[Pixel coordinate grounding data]
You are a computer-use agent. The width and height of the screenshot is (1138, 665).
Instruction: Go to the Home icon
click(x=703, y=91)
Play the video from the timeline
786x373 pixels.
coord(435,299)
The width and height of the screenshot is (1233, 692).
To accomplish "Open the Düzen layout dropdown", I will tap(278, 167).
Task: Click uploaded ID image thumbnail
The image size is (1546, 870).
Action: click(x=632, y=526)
...
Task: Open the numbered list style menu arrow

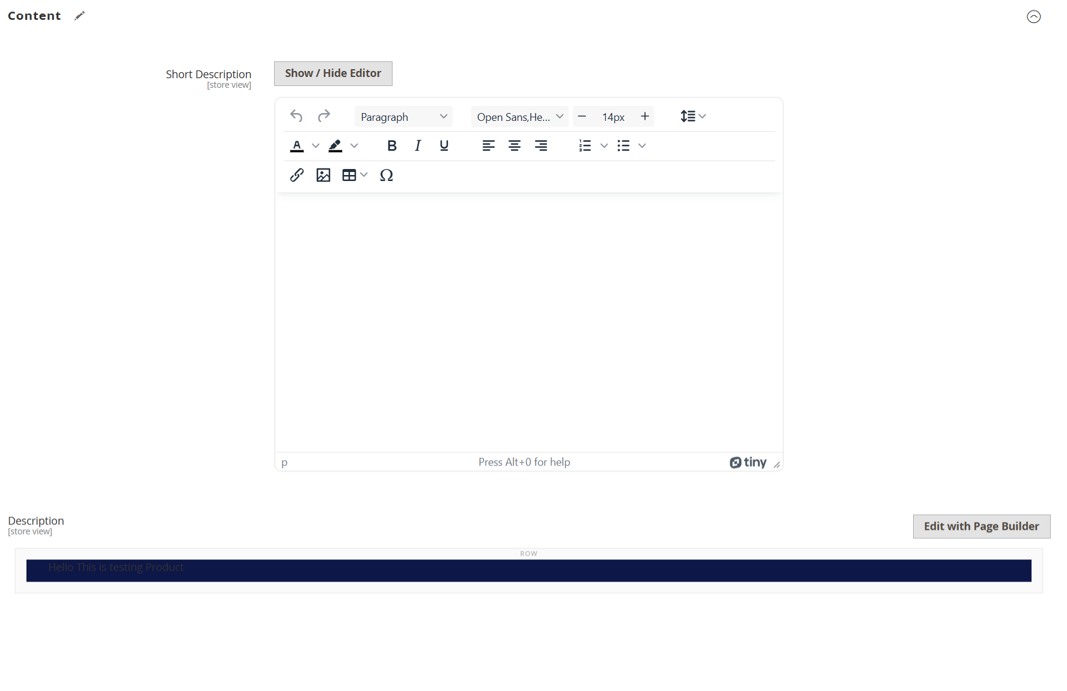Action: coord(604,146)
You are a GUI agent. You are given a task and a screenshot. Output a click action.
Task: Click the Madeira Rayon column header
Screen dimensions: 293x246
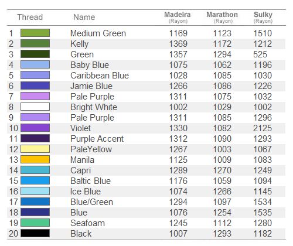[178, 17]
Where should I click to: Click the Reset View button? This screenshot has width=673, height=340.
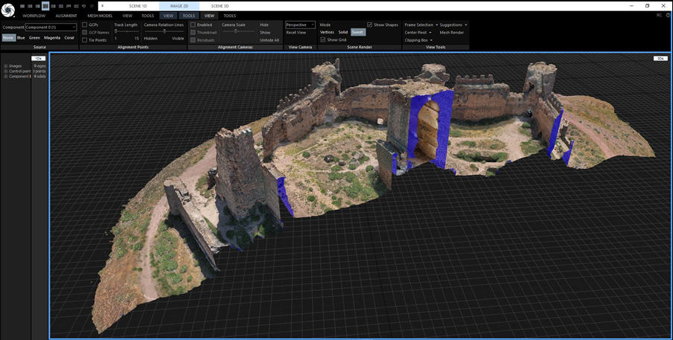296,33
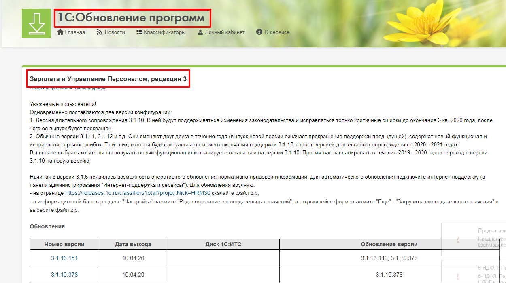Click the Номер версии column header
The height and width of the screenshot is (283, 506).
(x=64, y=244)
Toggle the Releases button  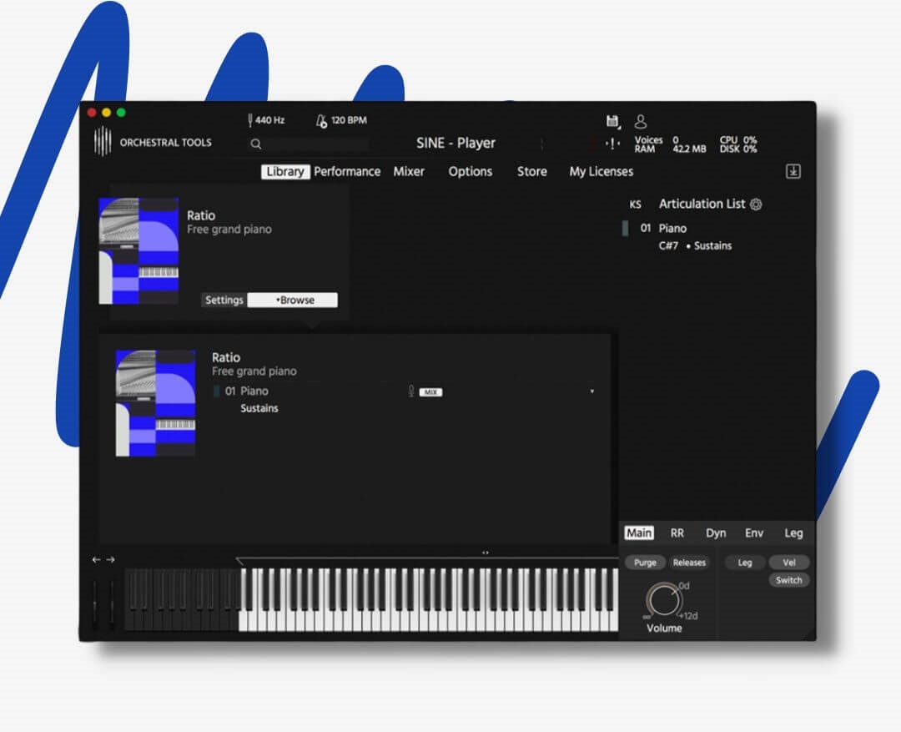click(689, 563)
---
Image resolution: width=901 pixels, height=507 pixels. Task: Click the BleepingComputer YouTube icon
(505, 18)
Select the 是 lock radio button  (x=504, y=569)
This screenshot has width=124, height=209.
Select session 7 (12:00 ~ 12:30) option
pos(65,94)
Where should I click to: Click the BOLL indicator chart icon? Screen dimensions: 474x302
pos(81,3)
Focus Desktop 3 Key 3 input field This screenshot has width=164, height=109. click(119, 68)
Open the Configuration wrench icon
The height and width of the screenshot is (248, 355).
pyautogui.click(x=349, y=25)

WORK ORDER
Pull every line containing "agent" out of the data above.

COMPLETED TASK
You are a computer-use agent. The width and height of the screenshot is (1138, 665).
You are a GUI agent. You are given a task and a screenshot. Output a click action.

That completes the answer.